Secondo il governo spagnolo, la decisione «risponde ai criteri di necessità ed efficacia», poiché mira a ridurre al minimo i rischi legati alla pressione migratoria dal Mediterraneo centrale e alle carenze nell’applicazione, da parte della Repubblica italiana, delle nuove norme europee sulla responsabilità in materia di asilo.
I controlli sono iniziati ieri negli aeroporti e nei porti spagnoli e si applicano ai voli di linea il cui ultimo scalo è stato in Italia prima dell’arrivo in Spagna, oltre che alle navi e ai traghetti passeggeri partiti da porti italiani.

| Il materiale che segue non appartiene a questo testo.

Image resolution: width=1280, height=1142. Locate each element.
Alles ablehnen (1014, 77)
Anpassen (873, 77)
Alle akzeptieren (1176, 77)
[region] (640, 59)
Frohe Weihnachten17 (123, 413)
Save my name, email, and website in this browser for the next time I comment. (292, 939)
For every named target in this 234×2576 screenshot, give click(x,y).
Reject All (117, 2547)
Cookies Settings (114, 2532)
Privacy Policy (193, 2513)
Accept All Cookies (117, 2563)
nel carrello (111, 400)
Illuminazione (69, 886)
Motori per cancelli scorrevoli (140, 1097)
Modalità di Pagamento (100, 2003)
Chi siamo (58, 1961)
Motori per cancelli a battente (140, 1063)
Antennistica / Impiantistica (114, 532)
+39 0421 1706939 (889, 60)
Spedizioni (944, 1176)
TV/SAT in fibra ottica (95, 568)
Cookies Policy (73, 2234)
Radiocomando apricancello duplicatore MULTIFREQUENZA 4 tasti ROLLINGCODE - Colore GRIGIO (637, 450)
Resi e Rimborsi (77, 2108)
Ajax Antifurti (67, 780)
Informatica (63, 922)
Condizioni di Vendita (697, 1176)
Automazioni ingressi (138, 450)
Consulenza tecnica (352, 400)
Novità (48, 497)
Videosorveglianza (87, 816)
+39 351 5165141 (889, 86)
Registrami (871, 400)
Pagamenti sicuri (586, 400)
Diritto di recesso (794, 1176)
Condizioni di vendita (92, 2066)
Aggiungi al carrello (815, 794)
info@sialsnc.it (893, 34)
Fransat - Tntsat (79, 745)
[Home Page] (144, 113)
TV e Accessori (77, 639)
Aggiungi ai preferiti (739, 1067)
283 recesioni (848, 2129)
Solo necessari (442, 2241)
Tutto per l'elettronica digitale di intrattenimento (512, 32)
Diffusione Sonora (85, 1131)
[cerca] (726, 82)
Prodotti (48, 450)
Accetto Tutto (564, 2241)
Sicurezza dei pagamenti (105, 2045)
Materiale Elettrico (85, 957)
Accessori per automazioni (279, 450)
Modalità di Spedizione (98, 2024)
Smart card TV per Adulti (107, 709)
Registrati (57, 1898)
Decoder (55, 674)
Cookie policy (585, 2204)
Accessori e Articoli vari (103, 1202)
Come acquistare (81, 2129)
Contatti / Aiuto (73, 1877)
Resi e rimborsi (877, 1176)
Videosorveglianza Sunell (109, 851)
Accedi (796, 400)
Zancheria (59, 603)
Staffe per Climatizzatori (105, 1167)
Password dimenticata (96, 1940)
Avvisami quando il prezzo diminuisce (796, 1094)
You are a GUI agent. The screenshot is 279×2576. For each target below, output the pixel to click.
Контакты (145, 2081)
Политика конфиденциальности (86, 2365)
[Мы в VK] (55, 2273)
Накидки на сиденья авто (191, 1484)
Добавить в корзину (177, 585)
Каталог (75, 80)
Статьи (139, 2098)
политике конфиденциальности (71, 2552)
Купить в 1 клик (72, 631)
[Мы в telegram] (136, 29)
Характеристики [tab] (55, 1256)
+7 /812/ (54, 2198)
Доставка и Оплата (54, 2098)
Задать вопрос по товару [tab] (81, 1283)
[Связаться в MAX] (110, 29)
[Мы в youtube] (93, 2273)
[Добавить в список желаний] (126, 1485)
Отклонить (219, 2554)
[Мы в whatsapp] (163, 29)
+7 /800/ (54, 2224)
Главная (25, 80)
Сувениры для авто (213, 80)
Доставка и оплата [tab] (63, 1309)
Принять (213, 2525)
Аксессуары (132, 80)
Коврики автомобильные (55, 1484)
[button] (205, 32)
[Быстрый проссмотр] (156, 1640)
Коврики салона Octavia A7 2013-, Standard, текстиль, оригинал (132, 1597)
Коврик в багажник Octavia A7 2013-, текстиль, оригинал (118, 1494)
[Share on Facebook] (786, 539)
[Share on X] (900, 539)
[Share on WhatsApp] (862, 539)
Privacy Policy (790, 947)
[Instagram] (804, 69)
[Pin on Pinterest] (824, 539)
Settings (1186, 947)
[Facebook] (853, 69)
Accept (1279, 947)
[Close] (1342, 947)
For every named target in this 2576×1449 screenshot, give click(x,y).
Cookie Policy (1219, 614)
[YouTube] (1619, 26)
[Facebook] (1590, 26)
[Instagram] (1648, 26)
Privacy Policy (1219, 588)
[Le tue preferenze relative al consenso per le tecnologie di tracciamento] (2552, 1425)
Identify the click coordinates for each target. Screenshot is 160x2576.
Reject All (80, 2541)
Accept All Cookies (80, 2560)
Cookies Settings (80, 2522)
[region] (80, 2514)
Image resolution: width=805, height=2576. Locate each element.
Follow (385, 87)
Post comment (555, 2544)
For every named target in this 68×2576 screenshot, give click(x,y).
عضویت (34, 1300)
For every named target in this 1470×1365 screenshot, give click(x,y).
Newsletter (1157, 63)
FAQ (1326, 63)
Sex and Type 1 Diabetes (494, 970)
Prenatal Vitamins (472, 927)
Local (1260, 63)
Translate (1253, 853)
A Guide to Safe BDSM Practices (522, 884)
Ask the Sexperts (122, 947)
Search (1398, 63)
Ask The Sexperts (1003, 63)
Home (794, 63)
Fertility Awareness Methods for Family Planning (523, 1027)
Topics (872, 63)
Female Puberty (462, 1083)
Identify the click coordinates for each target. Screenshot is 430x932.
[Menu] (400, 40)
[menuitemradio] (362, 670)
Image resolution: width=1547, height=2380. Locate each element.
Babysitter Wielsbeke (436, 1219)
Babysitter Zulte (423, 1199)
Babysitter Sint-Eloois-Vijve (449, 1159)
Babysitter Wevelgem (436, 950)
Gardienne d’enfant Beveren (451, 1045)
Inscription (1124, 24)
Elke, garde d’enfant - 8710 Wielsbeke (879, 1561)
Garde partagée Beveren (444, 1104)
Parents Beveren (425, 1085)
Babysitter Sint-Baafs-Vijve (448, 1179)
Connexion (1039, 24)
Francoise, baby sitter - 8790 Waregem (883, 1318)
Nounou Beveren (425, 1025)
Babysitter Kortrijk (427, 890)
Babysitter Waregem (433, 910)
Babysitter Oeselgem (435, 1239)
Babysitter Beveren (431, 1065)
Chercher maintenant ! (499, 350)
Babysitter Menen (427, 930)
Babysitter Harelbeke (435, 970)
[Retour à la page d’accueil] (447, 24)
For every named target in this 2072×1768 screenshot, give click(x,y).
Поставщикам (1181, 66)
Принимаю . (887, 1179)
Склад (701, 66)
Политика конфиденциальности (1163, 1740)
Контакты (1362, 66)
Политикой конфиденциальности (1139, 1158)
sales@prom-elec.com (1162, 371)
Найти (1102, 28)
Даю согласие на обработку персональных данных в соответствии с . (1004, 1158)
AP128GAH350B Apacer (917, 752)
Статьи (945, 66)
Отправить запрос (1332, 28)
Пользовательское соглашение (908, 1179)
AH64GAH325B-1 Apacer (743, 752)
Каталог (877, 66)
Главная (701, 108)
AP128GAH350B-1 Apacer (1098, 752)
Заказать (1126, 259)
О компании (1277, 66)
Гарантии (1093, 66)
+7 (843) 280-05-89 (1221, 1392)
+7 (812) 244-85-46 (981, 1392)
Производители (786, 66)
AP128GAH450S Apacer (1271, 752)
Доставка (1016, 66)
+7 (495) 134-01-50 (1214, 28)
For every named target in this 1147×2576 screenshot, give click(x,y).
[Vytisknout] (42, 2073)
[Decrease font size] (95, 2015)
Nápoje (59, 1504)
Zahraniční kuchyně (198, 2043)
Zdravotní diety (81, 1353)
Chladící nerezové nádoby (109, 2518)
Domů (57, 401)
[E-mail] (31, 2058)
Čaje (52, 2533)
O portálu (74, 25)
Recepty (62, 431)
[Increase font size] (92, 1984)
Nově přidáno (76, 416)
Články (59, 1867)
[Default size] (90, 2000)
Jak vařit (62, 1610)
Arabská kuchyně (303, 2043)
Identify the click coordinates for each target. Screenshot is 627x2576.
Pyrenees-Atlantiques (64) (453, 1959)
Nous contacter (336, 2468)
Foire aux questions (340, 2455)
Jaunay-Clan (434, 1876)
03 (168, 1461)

Nel primo giorno le verifiche documentali hanno riguardato, secondo i dati ufficiali, 199 persone di Paesi terzi arrivate dall’Italia a bordo di 12 voli. Il ministero ha precisato che la misura sarà sottoposta a valutazioni continue e potrà essere revocata prima della scadenza se verranno meno le condizioni che ne hanno motivato l’adozione; non è prevista una proroga automatica.